DeStefano also said he would run for reelection in 2005 regardless of how the race for governor develops. But the mayor said he decided to announce his interest in running for the office over three years before the gubernatorial election because speculation about his candidacy was already so strong.

“Frankly, I just chose to be straight-forward about the whole thing,” DeStefano said. “The formal declaration is for another day, but I’m not going to deny my interest and I’m not going to deny that this is important to me.”

DeStefano’s interest in the governor’s race has been an open secret among many Democrats across the state, as he has raised his profile far outside New Haven as an advocate for cities at the state and national level. But DeStefano may face fierce challenges from several Democrats who have already run successfully for state office, including state Attorney General Richard Blumenthal LAW ’73 and Secretary of State Susan Bysiewicz ’83.

Blumenthal, who some Democrats said could be a front-runner in the race, said he has not yet decided whether he will run for governor in 2006.

“My focus now is on being the best possible attorney general I can be, which is the best way to make other opportunities happen,” Blumenthal said.

Bysiewicz, however, has already formed an exploratory committee for her gubernatorial campaign and raised over $400,000 in small contributions. She said the Democratic candidate would have a good chance at winning the governor’s race regardless of who wins the nomination.

“I think that Democrats believe for a variety of reasons — the budget deficits, layoffs of more than 3,000 state employees, higher taxes, various corruption investigations, indictments and convictions — that this is the time for the Democratic Party to win the governor’s seat back,” Bysiewicz said.

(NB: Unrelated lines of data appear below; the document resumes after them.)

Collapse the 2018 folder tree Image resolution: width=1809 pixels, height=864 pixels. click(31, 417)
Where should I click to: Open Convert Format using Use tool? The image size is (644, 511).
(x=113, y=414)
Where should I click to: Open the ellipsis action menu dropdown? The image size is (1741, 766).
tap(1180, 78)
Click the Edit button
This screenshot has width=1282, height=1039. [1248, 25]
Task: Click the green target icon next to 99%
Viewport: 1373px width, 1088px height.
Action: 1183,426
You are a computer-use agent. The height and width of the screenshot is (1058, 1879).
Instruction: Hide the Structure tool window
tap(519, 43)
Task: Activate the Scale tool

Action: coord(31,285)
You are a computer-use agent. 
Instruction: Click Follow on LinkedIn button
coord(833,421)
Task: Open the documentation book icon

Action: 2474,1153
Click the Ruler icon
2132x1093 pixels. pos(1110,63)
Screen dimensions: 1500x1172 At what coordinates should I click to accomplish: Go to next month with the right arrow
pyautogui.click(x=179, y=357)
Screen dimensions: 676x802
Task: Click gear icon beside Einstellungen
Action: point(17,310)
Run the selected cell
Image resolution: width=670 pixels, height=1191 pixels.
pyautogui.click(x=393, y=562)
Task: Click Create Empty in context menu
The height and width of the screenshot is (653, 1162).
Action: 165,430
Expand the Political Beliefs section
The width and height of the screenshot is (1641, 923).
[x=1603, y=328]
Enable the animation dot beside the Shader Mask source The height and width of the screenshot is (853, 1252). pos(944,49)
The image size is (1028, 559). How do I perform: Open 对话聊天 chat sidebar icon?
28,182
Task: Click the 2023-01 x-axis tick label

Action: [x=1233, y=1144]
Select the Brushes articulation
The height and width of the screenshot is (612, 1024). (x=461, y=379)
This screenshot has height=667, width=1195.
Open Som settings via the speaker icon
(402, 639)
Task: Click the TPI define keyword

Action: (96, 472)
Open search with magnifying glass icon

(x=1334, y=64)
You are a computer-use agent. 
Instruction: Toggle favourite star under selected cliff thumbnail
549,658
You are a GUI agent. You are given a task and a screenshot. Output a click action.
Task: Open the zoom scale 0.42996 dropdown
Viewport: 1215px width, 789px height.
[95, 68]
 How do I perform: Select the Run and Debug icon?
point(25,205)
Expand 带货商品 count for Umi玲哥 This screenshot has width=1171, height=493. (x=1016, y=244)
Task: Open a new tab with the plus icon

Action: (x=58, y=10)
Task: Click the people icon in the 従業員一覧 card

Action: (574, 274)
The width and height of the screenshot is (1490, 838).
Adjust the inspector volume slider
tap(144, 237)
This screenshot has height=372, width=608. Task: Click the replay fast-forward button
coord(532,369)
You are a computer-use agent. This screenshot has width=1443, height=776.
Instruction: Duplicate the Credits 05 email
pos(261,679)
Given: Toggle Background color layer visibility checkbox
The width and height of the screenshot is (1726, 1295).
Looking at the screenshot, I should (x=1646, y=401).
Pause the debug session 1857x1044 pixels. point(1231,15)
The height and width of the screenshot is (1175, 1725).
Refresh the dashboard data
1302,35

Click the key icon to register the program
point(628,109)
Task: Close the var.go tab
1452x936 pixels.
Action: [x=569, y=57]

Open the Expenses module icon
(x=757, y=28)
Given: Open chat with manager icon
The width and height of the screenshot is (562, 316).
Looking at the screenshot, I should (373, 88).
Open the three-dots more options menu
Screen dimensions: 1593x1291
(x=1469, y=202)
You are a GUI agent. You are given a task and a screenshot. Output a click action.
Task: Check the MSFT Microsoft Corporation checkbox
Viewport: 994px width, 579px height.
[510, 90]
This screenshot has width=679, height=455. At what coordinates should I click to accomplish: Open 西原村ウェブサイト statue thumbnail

A Quinnipiac University poll released Thursday showed 55 percent of voters disapprove of Rowland’s performance as governor, despite slight improvements in his job ratings in recent months. Although Rowland’s chief of staff Dean Pagani said the governor’s low ratings can be attributed to the weak economy rather than any dissatisfaction with his leadership, Quinnipiac poll director Douglas Schwartz said the low approval ratings were heartening news for potential Democratic candidates.

“I think what enters the calculations for any Democrat looking to run for governor is that it is likely to be an open seat or a vulnerable incumbent,” Schwartz said.

But Bill Curry, the former state comptroller who ran as the Democratic nominee for governor in 1994 and 2002, said Democrats need to present their views more clearly if they are to recapture the governor’s office.

“The challenge of the Democratic Party is to get straight with itself about why it wants to govern,” said Curry, who has not yet decided what his political future will be. “We all dream of politicians who have the courage of their convictions. In order to have the courage of your convictions, first you have to have convictions, then you can have the courage.”